== Provided data

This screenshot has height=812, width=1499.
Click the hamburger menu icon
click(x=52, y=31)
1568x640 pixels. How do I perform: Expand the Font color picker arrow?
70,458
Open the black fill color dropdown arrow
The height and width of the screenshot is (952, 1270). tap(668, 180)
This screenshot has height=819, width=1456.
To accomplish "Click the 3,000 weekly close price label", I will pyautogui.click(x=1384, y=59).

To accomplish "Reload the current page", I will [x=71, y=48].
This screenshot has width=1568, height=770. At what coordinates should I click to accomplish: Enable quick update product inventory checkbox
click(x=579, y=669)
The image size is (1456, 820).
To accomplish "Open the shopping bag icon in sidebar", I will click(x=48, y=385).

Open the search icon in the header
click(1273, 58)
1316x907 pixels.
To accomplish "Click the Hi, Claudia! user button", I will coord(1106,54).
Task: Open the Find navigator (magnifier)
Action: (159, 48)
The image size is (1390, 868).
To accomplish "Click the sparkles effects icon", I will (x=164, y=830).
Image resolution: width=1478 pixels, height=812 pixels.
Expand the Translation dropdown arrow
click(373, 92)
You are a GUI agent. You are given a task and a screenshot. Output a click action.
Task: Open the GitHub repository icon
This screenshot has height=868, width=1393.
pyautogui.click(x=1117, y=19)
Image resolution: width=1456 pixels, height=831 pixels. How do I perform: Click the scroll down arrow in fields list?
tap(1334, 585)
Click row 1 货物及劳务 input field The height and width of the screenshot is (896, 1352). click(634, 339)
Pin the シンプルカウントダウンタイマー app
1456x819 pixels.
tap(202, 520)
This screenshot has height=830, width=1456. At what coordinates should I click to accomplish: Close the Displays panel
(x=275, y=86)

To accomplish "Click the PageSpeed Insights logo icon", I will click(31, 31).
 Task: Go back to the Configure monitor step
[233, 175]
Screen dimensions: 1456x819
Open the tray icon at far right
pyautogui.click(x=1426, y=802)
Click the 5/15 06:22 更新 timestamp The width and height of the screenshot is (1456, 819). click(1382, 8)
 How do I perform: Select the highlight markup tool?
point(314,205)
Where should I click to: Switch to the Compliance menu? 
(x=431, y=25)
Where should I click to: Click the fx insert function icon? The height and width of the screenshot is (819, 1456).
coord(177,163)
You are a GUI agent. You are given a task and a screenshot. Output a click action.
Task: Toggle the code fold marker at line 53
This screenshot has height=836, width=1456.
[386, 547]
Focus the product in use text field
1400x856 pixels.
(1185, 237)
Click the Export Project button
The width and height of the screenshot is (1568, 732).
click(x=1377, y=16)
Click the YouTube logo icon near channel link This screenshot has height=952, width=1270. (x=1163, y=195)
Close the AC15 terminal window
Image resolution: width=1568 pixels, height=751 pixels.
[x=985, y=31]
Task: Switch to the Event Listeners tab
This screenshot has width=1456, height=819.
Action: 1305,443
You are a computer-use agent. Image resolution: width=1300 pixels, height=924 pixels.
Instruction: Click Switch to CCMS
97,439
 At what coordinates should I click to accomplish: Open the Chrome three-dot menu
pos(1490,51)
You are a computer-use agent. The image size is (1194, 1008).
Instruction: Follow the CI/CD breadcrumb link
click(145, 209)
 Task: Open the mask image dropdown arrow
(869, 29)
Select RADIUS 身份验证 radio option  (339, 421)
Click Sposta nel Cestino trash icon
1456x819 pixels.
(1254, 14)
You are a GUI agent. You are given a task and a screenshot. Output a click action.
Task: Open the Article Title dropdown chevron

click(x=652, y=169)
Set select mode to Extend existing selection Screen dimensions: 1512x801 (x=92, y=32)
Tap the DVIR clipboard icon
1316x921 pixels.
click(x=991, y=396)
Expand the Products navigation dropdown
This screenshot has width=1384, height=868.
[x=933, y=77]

====

» **The problem**:
Each entry is to be retyped exactly as it appears.

» **Solution to the exercise**:
This screenshot has height=812, width=1499.
Click the hamburger menu icon
click(x=52, y=31)
1568x640 pixels. How do I perform: Expand the Font color picker arrow?
70,458
Open the black fill color dropdown arrow
The height and width of the screenshot is (952, 1270). tap(668, 180)
This screenshot has height=819, width=1456.
To accomplish "Click the 3,000 weekly close price label", I will pyautogui.click(x=1384, y=59).

To accomplish "Reload the current page", I will [x=71, y=48].
This screenshot has width=1568, height=770. At what coordinates should I click to accomplish: Enable quick update product inventory checkbox
click(x=579, y=669)
The image size is (1456, 820).
To accomplish "Open the shopping bag icon in sidebar", I will click(x=48, y=385).

Open the search icon in the header
click(1273, 58)
1316x907 pixels.
To accomplish "Click the Hi, Claudia! user button", I will coord(1106,54).
Task: Open the Find navigator (magnifier)
Action: (159, 48)
The image size is (1390, 868).
To accomplish "Click the sparkles effects icon", I will (x=164, y=830).
Image resolution: width=1478 pixels, height=812 pixels.
Expand the Translation dropdown arrow
click(373, 92)
You are a GUI agent. You are given a task and a screenshot. Output a click action.
Task: Open the GitHub repository icon
This screenshot has height=868, width=1393.
pyautogui.click(x=1117, y=19)
Image resolution: width=1456 pixels, height=831 pixels. How do I perform: Click the scroll down arrow in fields list?
tap(1334, 585)
Click row 1 货物及劳务 input field The height and width of the screenshot is (896, 1352). click(634, 339)
Pin the シンプルカウントダウンタイマー app
1456x819 pixels.
tap(202, 520)
This screenshot has height=830, width=1456. At what coordinates should I click to accomplish: Close the Displays panel
(x=275, y=86)

To accomplish "Click the PageSpeed Insights logo icon", I will click(31, 31).
 Task: Go back to the Configure monitor step
[233, 175]
Screen dimensions: 1456x819
Open the tray icon at far right
pyautogui.click(x=1426, y=802)
Click the 5/15 06:22 更新 timestamp The width and height of the screenshot is (1456, 819). click(1382, 8)
 How do I perform: Select the highlight markup tool?
point(314,205)
Where should I click to: Switch to the Compliance menu? 
(x=431, y=25)
Where should I click to: Click the fx insert function icon? The height and width of the screenshot is (819, 1456).
coord(177,163)
You are a GUI agent. You are given a task and a screenshot. Output a click action.
Task: Toggle the code fold marker at line 53
This screenshot has height=836, width=1456.
[386, 547]
Focus the product in use text field
1400x856 pixels.
(1185, 237)
Click the Export Project button
The width and height of the screenshot is (1568, 732).
click(x=1377, y=16)
Click the YouTube logo icon near channel link This screenshot has height=952, width=1270. (x=1163, y=195)
Close the AC15 terminal window
Image resolution: width=1568 pixels, height=751 pixels.
[x=985, y=31]
Task: Switch to the Event Listeners tab
This screenshot has width=1456, height=819.
Action: 1305,443
You are a computer-use agent. Image resolution: width=1300 pixels, height=924 pixels.
Instruction: Click Switch to CCMS
97,439
 At what coordinates should I click to accomplish: Open the Chrome three-dot menu
pos(1490,51)
You are a computer-use agent. The image size is (1194, 1008).
Instruction: Follow the CI/CD breadcrumb link
click(145, 209)
 Task: Open the mask image dropdown arrow
(869, 29)
Select RADIUS 身份验证 radio option  (339, 421)
Click Sposta nel Cestino trash icon
1456x819 pixels.
(1254, 14)
You are a GUI agent. You are given a task and a screenshot. Output a click action.
Task: Open the Article Title dropdown chevron

click(x=652, y=169)
Set select mode to Extend existing selection Screen dimensions: 1512x801 (x=92, y=32)
Tap the DVIR clipboard icon
1316x921 pixels.
click(x=991, y=396)
Expand the Products navigation dropdown
This screenshot has width=1384, height=868.
[x=933, y=77]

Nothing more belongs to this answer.